Harry Morgan rappelle le contrôle que les éducateurs laïcs ou religieux ont longtemps gardé sur les journaux pour enfants à l’époque où ils étaient le quasi unique pourvoyeur de la BD, allant jusqu’à traquer le merveilleux déréalisant (nous préciserons personnellement dans une tradition d’éducateurs huguenots constante dans les deux siècles précédents).

L’album vient plus tard et à un coût tel que l’on peut se demander si le basculement concomitant à son hégémonie sur l’illustré de petit format en noir et blanc à couverture souple n’a pas favorisé plus qu’on ne le penserait le passage d’une habitude culturelle majoritaire de lecture de BD d’un public populaire vers un lectorat des classes aisées. Cette pratique contemporaine est flagrante aujourd’hui comme le rapporte le périodique "Culture études" n°2 de 2012 où on pointe 6% de lecteurs habituels dans une population de niveau certificat d’études pour 38% chez les titulaires d’un diplôme universitaire de deuxième ou troisième cycle universitaire. Logiquement 5% des cadres déclarent n’avoir jamais lu de BD et 22% des ouvriers ont la même attitude.

Porté globalement par cet ouvrage, le sentiment de l’autosatisfaction mériterait bien d’être nuancé.
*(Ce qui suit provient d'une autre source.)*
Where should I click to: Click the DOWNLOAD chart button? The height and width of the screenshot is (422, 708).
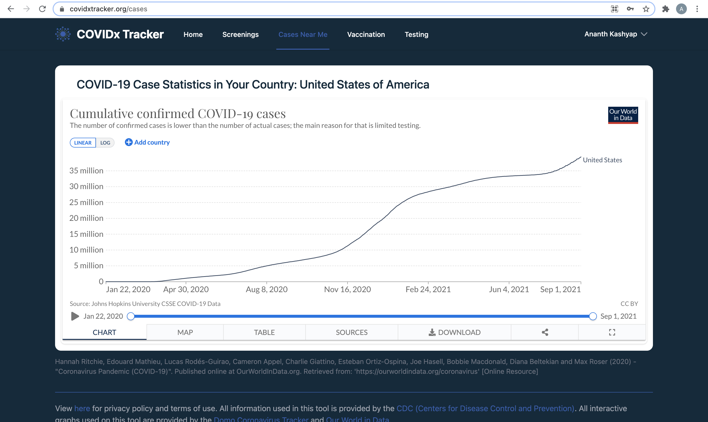[454, 332]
Il faut se rappeler certes du combat pour la reconnaissance du neuvième art en direction de générations d’enseignants et des pionniers qui le menèrent, tels A. Roux qui osait demander aux débuts des années 70 si "La BD peut être éducative ?". Il était suivi peu d’années après par S. Tisseron qui dans la revue "Communication et langages" interrogeait sur le fait qu’elle pourrait être pédagogique.
La BD, d’après nous, en devenant un objet de présentation de plus en plus luxueux, pouvait plus facilement devenir un champ d’appropriation des classes supérieures. Ceci d’autant plus aisément qu’elle complexifiait ses scénarii pour les sortir d’une dimension souvent manichéenne et se référait à une "culture cultivée" (citations latines et clins d’œil à des tableaux de musée dans "Astérix").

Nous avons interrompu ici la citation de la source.